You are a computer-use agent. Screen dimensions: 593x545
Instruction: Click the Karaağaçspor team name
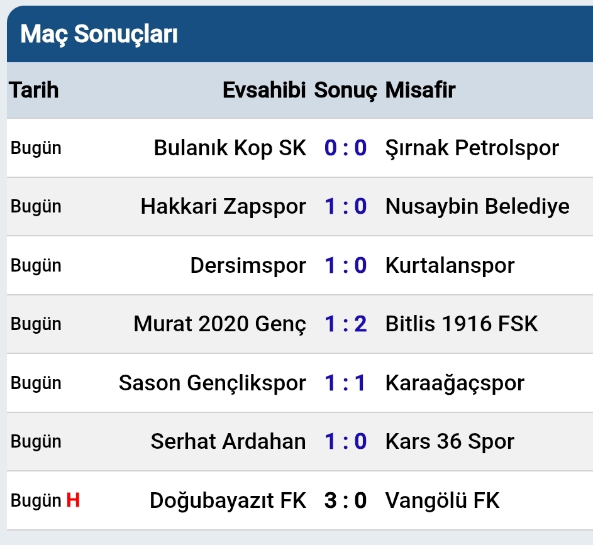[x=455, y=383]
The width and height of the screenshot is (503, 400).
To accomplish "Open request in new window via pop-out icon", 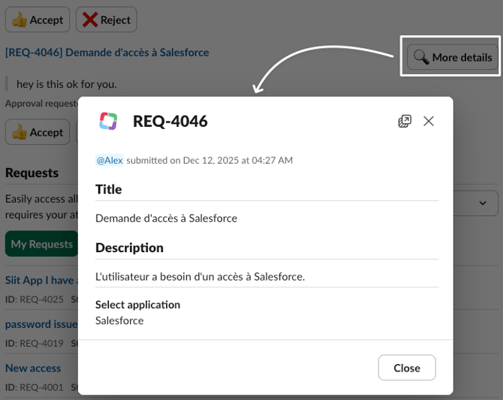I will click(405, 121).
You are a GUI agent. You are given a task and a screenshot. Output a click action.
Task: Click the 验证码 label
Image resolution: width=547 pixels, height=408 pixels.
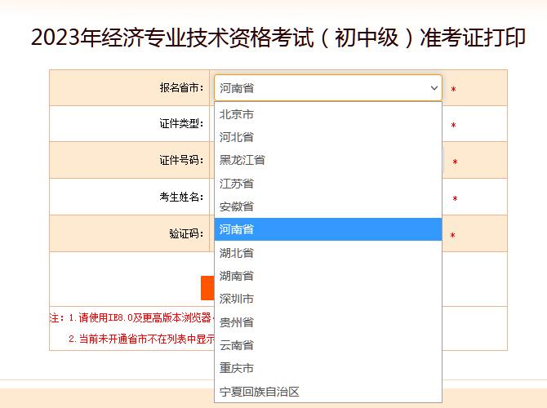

____

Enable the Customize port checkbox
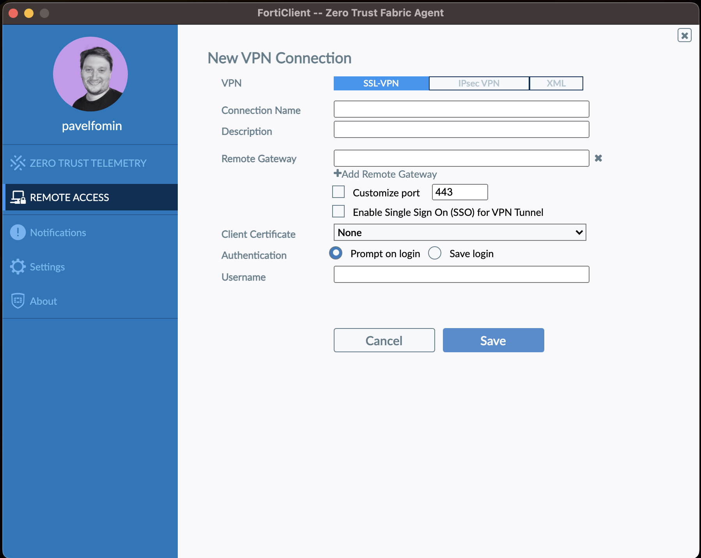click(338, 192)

____

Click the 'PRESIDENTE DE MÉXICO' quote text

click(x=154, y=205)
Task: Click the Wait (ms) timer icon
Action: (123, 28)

____

__Required work__.
Your response should contain each line of the listing in which the word "screenshot" occurs.

__Answer area__.
The width and height of the screenshot is (503, 400).
You are a GUI agent. You are given a task and a screenshot. Output a click action.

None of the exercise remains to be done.